II Clement Chapter Five

This is a slight expansion and a tying together of two canonical teachings of Jesus found in Matthew 10:16/28. It seems probable that the passage quoted by Clement is simply a more complete telling of the occasion mentioned in Matthew (v. 2-4). Peter was present to ask his question, and the following text in Matthew seems an appropriate answer. However, because the passage bears resemblance in subject matter to the forty-day texts I have included it here. Also, Clement’s intent on readying his brethren to “go forth from this world” (v. 1) and the quoted passage is great evidence of the understanding in the early Christian church of impending persecution and apostasy.

Historical Context

Although the document is entitled 2 Clement, the document itself is written by an anonymous author sometimes in the second century C.E. Its title comes from its association with Clement of Rome, however, as early as the 4th century with Eusebius, there were doubts about the authorship. Much of 2 Clement draws from the sayings of Jesus in Matthew and Luke. Although originally thought to be an epistle, 2 Clement was most likely a homily or sermon that was transcribed in its present form. 

Bibliography

Translation – The Apostolic Fathers, vol. 1, Loeb Classical Library 24:135-137

Greek & Translation – Michael Holmes, Apostolic Fathers: The Greek Texts and English Translations (Grand Rapids: Baker Academic, 2007), 132-135.

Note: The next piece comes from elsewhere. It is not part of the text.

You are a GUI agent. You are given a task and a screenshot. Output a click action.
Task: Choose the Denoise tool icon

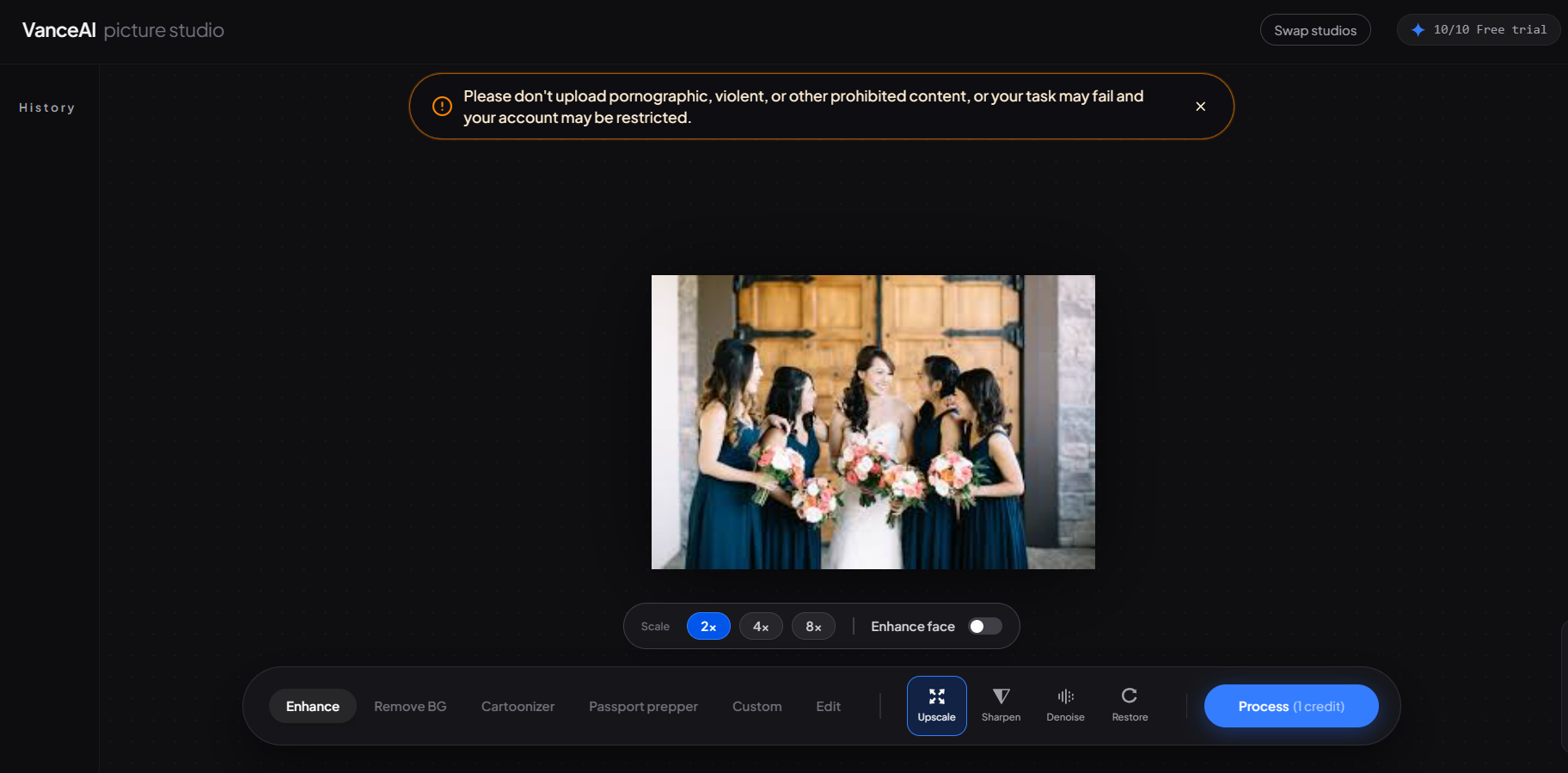1065,696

Donfried, Karl P. The Setting of Second Clement in Early Christianity. Leiden: Brill, 1974.

Petersen, William. "Patristic Biblical Quotations and Method: Four Changes to Lightfoot's Edition of "Second Clement"". Vigiliae Christianae 60.4 (2006): 389–419.

Full Text

Retrieved from the Early Christian Writings website on August 11, 2015

CHAP. V. – THIS WORLD SHOULD BE DESPISED.

Wherefore, brethren, leaving [willingly] our sojourn in this present world, let us do the will of Him that called us, and not fear to depart out of this world. For the Lord saith, "Ye shall be as lambs in the midst of wolves." And Peter answered and said unto Him, "What, then, if the wolves shall tear in pieces the lambs?" Jesus said unto Peter, "The lambs have no cause after they are dead to fear the wolves; and in like manner, fear not ye them that kill you, and can do nothing more unto you; but fear Him who, after you are dead, has power over both soul and body to cast them into hell-fire." And consider, brethren, that the sojourning in the flesh in this world is but brief and transient, but the promise of Christ is great and wonderful, even the rest of the kingdom to come, and of life everlasting. By what course of conduct, then, shall we attain these things, but by leading a holy and righteous life, and by deeming these worldly things as not belonging to us, and not fixing our desires upon them? For if we desire to possess them, we fall away from the path of righteousness.